INSTRUCTIONS FOR THE TASK: Copy word for word, please, the lines of the entries below running from the one containing "Image resolution: width=1071" to the one containing "Task: Collapse the Publish panel arrow", both ends included.

Stored data:
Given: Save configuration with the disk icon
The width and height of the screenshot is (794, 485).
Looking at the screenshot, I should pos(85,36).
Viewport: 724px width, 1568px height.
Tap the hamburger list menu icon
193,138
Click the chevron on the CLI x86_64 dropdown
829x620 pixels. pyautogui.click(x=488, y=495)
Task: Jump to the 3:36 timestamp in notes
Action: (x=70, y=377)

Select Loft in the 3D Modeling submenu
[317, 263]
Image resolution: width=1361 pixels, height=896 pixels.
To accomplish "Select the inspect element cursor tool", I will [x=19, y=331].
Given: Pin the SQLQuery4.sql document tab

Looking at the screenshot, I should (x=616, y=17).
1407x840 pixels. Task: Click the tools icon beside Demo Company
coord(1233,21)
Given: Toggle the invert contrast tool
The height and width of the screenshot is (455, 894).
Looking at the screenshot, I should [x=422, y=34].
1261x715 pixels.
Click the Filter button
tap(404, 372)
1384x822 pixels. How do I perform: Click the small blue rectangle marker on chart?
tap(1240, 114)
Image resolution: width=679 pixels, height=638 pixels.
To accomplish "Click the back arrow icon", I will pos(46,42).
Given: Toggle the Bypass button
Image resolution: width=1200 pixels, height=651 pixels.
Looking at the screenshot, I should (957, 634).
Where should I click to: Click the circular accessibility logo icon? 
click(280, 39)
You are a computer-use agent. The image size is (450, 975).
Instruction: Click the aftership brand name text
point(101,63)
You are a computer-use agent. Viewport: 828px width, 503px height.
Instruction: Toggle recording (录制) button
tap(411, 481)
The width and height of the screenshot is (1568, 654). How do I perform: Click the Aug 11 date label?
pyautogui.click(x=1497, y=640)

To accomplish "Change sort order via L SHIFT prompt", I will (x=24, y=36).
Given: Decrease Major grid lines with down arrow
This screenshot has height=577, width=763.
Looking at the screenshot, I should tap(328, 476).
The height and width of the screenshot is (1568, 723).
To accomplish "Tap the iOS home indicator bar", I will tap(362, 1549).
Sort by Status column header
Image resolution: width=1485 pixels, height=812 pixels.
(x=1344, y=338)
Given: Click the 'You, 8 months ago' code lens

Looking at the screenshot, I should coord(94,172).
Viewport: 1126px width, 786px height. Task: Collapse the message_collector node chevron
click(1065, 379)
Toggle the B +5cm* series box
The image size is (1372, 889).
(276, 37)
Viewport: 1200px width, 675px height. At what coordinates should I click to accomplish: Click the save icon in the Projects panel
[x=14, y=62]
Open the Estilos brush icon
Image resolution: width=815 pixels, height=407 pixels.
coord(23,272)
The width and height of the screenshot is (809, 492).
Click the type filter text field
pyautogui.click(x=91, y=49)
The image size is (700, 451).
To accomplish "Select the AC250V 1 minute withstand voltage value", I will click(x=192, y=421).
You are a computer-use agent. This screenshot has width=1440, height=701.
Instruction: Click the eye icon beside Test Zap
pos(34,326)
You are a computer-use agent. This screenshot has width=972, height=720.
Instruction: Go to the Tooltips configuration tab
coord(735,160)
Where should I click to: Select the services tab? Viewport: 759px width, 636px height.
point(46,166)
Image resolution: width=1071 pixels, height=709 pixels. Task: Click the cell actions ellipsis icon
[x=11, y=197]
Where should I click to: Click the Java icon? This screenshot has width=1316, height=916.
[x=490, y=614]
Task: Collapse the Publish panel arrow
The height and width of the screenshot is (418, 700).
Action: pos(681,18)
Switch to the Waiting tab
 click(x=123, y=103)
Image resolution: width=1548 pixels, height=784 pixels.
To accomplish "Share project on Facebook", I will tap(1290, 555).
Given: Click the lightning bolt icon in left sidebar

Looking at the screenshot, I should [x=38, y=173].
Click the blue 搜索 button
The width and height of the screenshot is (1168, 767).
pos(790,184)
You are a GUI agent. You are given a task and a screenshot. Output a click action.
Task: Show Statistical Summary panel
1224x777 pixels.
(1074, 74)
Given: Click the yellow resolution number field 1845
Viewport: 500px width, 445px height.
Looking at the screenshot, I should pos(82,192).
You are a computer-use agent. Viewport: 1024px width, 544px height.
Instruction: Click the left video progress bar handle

ANSWER FOR THIS EXERCISE:
Image resolution: width=1071 pixels, height=709 pixels. Task: Click the cell actions ellipsis icon
[x=11, y=197]
Where should I click to: Click the Java icon? This screenshot has width=1316, height=916.
[x=490, y=614]
Task: Collapse the Publish panel arrow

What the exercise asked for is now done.